SCE and SDG&E’s implementations of the iterative method yielded different results, because they used separate software vendors that performed calculations differently. Likewise, when SCE and SDG&E tried out their own versions of PG&E’s streamlined process, each found some variations in implementation that also impacted results. At the same time, different methods ended up yielding similar results, as with SDG&E’s work with EPRI to compare DRIVE to the iterative ICA method.

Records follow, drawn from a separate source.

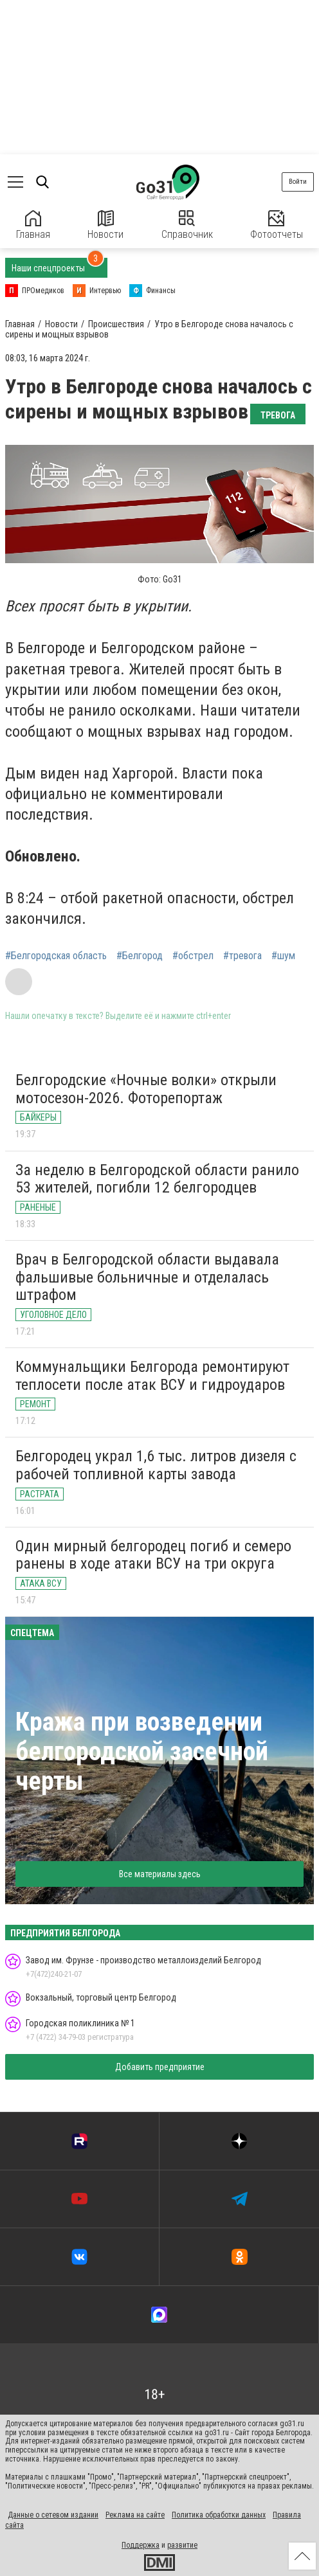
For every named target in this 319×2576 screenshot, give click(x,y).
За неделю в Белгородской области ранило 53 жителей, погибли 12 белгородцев (157, 1179)
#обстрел (193, 956)
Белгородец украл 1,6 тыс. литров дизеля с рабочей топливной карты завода (155, 1465)
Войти (298, 181)
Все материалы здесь (160, 1874)
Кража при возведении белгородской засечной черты (141, 1751)
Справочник (187, 225)
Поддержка (141, 2545)
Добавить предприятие (160, 2067)
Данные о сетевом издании (53, 2514)
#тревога (242, 956)
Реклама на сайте (135, 2514)
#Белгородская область (56, 956)
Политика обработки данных (219, 2514)
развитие (182, 2545)
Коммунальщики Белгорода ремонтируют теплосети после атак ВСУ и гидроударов (152, 1376)
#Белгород (139, 956)
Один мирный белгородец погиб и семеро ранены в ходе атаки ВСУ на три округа (153, 1555)
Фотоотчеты (276, 225)
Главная (33, 225)
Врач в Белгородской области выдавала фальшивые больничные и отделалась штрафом (147, 1277)
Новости (105, 225)
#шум (283, 956)
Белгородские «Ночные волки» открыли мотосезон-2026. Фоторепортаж (146, 1089)
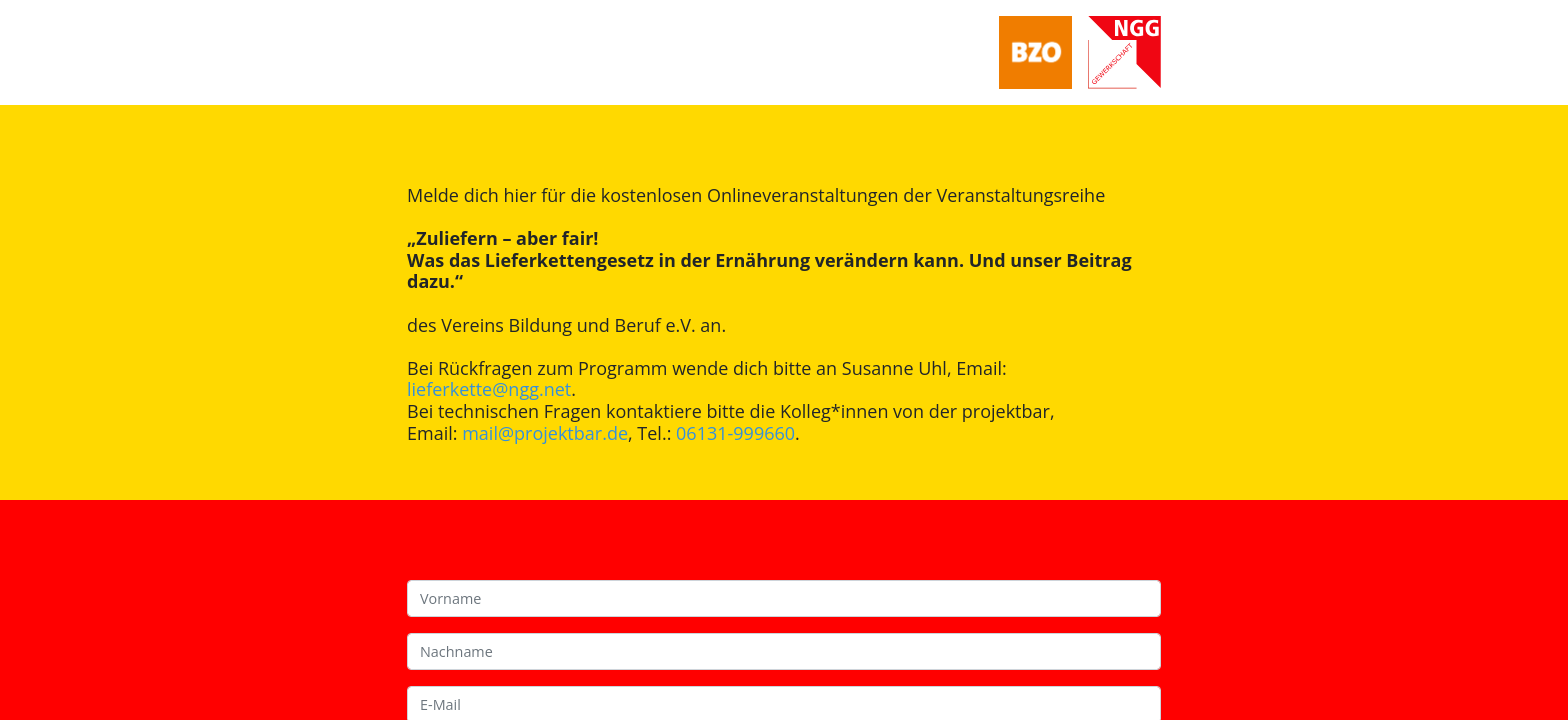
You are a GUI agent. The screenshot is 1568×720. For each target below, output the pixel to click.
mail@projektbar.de (545, 433)
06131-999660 (735, 433)
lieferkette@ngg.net (489, 389)
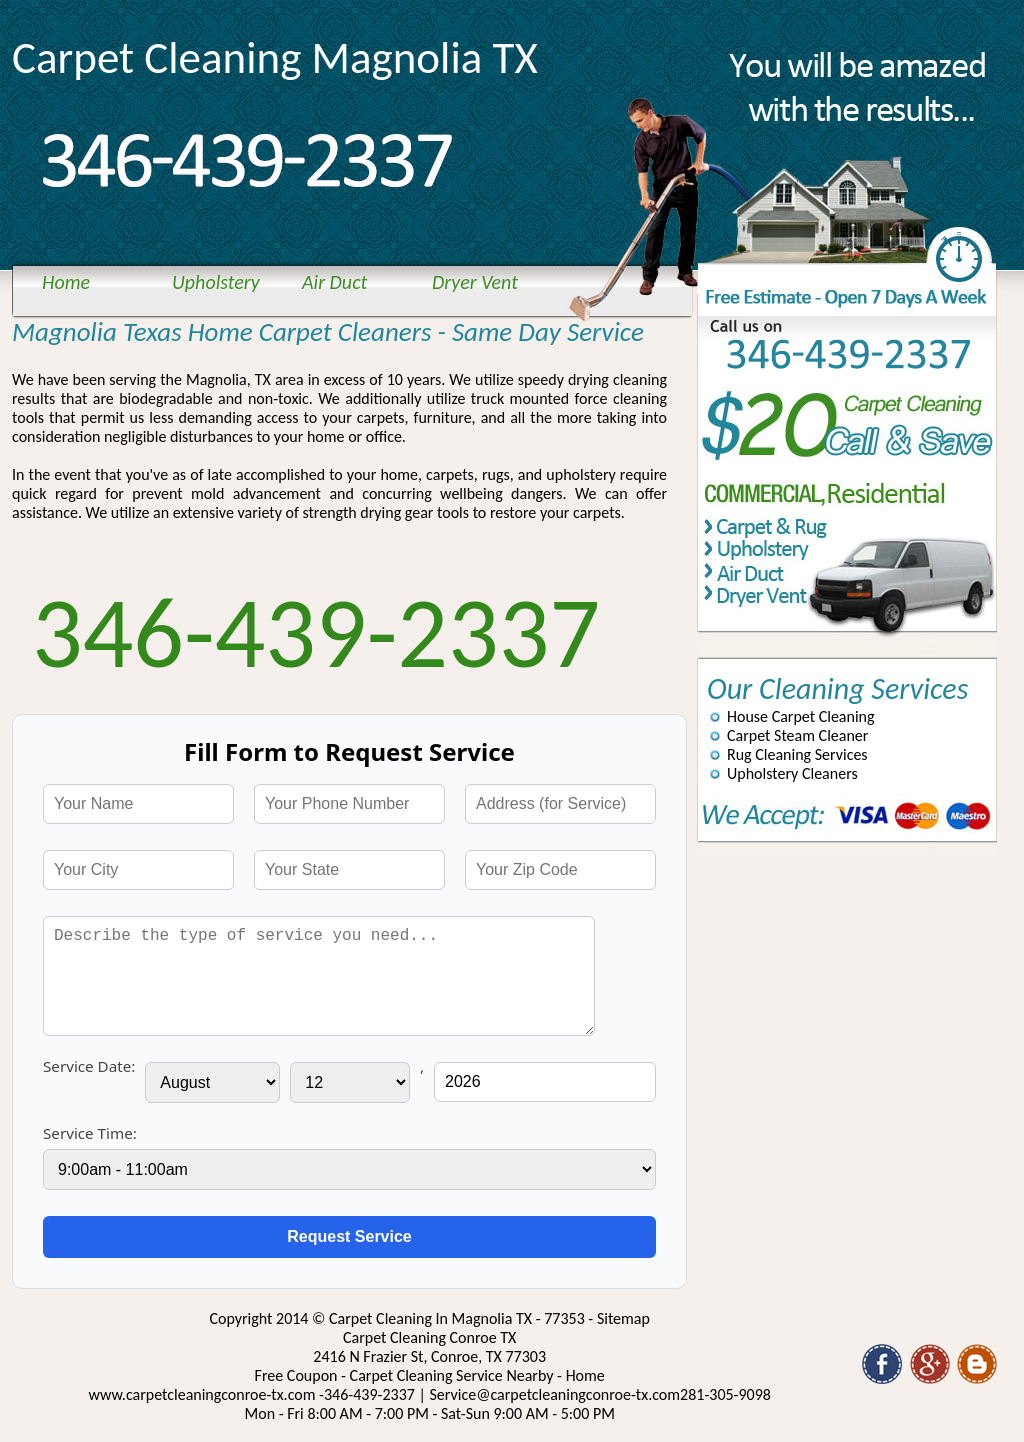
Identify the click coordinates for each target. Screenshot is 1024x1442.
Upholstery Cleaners (792, 773)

One of EPRI’s key findings was that “mandating how hosting capacity should be calculated sets the industry up for costly risks.” The report cites as an example California, where regulators chose the iterative approach for its greater accuracy. But its computational intensity has forced utilities to rely on alternative methods for some calculations, which “may lead to unnecessarily limited hosting capacity in some cases.”
"While the industry has tried to draw a distinct line between various approaches, mainly 'iterative' and 'streamlined,' in the future this will be irrelevant as there will likely be little means of distinction,” EPRI wrote.
Methods are important, but the results are what matter most. Providing transparency is more important than the underlying algorithms used. “EPRI recommends developing and publishing results from test feeders, thus allowing the industry to compare and validate results consistently as methods continue to develop.”
That’s going to become critical, as the distribution system becomes ever more complex. “Grid modernization initiatives, using DERs as non-wires solutions, transactive energy — all of these changes will increase the complexity of distribution analysis,” the report noted. “Hosting capacity analytics are a key component in the assessment of distribution systems, and as such the industry should continue to focus on improving the methods outlined here. Advancements to the capabilities of hosting capacity will be critical to ensuring the results of this analysis capture the needs of tomorrow.”